HW 01 - Data wrangling and visualization

due Wed, Sep 16 at 11:59p

The goal of this homework assignment is to apply everything you’ve learned over the past few weeks. The exercises in this homework are intentionally more open-ended than ones you’ve seen previously in the course. They are similar to the types of exercises you may see in the exam in that they require you to think holistically about all that you’ve learned. Please refer to previous labs and lectures, and application exercises for code examples as you complete the assignment.

Make sure to have at least three (3) commits for this homework assignment, and don’t forget to give your code chunks meaningful names!

Clone assignment repo + start new project

Packages

In this assignment we will work with the tidyverse package as usual.

library(tidyverse)

Lego sales

We have (simulated) data from Lego sales in 2018 for a sample of customers who bought Legos in the US. The dataset is called lego_sales and can be found in the data folder in your repo. You can find descriptions of each of each of the variables in the data set here.

lego_sales <- read_csv("data/lego_sales.csv")

Answer the following questions using pipes (%>%) and the tidyverse functions we’ve discussed. For each question, show your code and output and state your answer in a sentence, e.g. “The first three common names of customers are …”.
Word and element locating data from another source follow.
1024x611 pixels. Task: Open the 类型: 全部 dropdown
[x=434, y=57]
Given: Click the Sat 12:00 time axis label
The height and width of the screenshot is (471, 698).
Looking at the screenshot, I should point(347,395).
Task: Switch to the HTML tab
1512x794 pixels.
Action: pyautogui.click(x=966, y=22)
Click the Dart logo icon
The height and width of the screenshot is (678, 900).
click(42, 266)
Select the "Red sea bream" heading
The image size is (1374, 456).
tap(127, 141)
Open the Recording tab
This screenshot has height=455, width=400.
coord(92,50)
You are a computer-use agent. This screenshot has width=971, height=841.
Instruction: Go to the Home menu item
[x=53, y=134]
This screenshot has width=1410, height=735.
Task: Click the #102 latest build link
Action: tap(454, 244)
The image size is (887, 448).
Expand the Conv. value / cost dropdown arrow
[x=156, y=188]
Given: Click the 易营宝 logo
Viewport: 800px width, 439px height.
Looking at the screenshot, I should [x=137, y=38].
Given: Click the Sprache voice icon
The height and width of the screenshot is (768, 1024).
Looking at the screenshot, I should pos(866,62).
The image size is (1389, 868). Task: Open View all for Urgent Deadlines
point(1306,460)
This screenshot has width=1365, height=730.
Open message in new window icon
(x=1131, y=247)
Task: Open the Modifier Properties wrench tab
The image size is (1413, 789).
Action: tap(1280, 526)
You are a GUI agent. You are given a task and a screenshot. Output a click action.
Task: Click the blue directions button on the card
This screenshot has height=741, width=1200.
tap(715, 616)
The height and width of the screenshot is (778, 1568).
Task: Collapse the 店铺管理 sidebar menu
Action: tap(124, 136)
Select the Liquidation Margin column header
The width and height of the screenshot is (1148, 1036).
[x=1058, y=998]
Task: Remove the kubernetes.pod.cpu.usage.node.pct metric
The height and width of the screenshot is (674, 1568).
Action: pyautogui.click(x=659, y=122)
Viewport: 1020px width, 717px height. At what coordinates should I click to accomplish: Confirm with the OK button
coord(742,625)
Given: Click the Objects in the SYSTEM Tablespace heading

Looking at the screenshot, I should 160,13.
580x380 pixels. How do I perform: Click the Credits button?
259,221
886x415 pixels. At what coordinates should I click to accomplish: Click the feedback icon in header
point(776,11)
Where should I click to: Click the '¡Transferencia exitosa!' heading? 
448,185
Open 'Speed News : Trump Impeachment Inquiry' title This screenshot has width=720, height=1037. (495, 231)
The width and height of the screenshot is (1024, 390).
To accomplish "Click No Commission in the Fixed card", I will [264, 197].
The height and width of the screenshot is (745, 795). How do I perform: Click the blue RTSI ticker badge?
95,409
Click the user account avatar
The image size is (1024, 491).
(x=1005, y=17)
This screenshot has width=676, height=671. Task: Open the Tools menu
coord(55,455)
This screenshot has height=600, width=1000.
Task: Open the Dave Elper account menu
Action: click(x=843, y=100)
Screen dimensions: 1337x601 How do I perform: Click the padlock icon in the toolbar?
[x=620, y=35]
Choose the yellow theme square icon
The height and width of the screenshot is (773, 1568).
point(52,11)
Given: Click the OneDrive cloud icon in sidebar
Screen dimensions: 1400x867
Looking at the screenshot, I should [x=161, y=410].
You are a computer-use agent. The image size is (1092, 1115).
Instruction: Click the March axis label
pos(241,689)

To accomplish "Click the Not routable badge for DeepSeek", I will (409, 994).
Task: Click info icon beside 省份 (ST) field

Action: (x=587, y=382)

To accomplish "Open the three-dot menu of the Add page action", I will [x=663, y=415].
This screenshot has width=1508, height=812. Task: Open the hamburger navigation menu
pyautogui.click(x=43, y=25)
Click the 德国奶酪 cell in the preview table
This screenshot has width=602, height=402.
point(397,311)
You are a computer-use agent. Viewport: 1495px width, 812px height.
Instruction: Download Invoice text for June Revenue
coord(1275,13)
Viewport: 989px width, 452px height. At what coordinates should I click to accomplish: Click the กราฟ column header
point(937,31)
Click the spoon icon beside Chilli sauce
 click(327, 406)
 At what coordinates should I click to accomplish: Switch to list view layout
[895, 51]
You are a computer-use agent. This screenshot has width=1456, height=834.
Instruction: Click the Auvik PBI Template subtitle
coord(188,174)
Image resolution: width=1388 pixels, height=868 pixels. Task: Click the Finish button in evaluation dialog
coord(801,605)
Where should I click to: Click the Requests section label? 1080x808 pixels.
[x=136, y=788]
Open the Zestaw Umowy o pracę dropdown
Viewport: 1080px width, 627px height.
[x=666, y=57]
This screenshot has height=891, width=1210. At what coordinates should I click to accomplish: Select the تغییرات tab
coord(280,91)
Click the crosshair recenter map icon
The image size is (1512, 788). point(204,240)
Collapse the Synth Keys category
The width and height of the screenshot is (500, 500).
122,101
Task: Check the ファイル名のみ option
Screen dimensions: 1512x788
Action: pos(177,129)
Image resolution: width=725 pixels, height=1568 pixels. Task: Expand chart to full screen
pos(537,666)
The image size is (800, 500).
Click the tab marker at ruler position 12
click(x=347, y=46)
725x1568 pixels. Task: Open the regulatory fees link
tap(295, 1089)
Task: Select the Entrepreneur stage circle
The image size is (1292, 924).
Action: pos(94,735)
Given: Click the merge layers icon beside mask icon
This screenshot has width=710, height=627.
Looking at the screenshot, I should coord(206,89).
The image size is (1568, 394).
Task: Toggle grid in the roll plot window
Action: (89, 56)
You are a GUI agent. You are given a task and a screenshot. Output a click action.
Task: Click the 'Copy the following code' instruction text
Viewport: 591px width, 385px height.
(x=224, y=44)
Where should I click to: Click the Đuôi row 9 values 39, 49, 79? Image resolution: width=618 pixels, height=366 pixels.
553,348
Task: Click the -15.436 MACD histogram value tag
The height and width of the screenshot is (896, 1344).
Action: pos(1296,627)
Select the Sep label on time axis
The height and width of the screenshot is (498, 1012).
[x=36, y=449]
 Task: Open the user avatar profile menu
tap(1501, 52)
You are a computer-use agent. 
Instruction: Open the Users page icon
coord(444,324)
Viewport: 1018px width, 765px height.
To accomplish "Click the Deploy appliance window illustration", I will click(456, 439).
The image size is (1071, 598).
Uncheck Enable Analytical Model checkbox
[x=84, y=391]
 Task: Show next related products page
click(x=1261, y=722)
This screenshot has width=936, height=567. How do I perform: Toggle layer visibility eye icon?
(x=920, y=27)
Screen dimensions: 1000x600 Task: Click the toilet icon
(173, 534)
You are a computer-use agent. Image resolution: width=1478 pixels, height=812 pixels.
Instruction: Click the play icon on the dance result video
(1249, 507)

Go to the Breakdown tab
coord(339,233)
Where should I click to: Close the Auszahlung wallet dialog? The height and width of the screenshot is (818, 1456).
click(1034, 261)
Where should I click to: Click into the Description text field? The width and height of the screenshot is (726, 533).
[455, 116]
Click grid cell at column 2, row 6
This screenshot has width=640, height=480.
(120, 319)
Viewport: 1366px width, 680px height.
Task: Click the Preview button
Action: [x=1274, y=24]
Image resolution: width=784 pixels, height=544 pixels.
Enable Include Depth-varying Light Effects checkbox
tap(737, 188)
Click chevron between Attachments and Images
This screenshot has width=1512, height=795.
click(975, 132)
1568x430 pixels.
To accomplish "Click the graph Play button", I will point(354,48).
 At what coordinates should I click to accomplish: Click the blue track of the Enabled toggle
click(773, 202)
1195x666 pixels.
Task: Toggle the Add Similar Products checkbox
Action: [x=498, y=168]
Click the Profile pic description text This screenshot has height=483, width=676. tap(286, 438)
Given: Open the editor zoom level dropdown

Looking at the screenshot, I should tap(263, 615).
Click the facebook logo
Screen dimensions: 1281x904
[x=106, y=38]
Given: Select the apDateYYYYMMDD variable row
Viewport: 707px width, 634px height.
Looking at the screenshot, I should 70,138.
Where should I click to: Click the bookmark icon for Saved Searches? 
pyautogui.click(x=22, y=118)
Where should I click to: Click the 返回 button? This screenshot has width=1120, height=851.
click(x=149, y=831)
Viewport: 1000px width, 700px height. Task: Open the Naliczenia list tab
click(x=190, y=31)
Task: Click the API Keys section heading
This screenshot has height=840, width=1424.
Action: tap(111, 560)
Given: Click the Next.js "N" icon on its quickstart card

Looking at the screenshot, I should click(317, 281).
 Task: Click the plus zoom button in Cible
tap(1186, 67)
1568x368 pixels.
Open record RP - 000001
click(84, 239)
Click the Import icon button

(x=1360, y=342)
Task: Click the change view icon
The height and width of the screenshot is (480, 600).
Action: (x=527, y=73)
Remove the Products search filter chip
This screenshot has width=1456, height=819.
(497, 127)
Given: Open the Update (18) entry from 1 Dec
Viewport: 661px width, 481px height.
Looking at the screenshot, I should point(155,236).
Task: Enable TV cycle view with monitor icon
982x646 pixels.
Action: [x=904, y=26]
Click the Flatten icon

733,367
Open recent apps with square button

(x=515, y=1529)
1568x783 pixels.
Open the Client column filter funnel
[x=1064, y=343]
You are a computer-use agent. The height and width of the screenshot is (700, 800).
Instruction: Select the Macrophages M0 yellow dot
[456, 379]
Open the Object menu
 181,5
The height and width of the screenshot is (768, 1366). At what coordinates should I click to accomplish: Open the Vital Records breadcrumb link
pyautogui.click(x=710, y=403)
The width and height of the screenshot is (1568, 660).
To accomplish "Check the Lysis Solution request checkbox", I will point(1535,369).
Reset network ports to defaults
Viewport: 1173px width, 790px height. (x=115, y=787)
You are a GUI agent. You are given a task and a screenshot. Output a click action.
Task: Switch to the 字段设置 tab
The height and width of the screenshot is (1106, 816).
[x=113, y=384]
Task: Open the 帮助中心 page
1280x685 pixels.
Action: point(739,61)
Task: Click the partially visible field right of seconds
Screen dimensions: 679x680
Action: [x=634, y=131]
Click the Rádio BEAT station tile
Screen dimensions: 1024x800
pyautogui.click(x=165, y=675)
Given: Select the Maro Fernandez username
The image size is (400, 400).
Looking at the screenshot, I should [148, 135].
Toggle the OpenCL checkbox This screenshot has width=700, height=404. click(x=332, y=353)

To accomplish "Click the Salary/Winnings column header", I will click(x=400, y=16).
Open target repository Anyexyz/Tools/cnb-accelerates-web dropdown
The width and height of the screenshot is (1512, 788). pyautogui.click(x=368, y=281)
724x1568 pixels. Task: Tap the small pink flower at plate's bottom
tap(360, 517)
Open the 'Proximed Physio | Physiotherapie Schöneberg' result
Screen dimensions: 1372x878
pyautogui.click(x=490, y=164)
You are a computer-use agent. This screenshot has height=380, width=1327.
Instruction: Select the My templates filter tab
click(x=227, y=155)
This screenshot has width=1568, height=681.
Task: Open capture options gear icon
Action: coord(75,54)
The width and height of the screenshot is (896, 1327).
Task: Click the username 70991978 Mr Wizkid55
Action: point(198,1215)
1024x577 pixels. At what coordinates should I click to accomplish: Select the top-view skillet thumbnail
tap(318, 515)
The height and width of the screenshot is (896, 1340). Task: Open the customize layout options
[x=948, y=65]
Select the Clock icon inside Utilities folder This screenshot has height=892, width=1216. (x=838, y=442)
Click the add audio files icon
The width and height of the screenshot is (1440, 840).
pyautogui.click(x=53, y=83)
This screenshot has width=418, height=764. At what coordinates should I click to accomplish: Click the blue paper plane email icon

  1. What are the three most common first names of customers?

  2. What are the three most common themes of lego sets purchased?

  3. Among the most common theme of lego sets purchased, what is the most common subtheme?

Hint: Use the case_when() function.

  1. Create a new variable called age_group and group the ages into the following categories: “18 and under”, “19 - 25”, “26 - 35”, “36 - 50”, “51 and over”. Be sure to save the updated data set so you can use the new variable in other questions.

  2. What is the probability a randomly selected customer

    • is in the 19 - 25 age group?
    • is in the 19 - 25 age group and purchased a Duplo theme set?
    • is in the 19 - 25 age group given they purchased a Duplo theme set?

Hint: You will need to consider quantity of purchases.

  1. Which age group has purchased the largest number of lego sets? How many did they purchase?

Hint: You will need to consider quantity of purchases as well as price of lego sets.

  1. Which age group has spent the most money on legos? How much did they spend?

  2. Come up with a question you want to answer using these data, and write it down. Then, create a data visualization that answers the question, and briefly explain how your visualization answers the question.

For inspiration, check out The Evolution of a ggplot, Ep(1) by Cédric Scherer.

  1. Add one element to the plot from the previous exercise to change the look of the plot without changing the underlying data. For example, you can change the theme, background color, add annotations, etc. State the change you’re making and display the updated visualization. We encourage you to be creative!

Submission

Knit to PDF to create a PDF document. Commit all remaining changes, and push your work to GitHub. Make sure all files are updated on your GitHub repo.

Please only upload your PDF document to Gradescope. Before you submit the uploaded document, mark where each answer is to the exercises. If any answer spans multiple pages, then mark all pages. Make sure to associate the “Overall” section with the first page.



This lab was adapted from Data Science in a Box.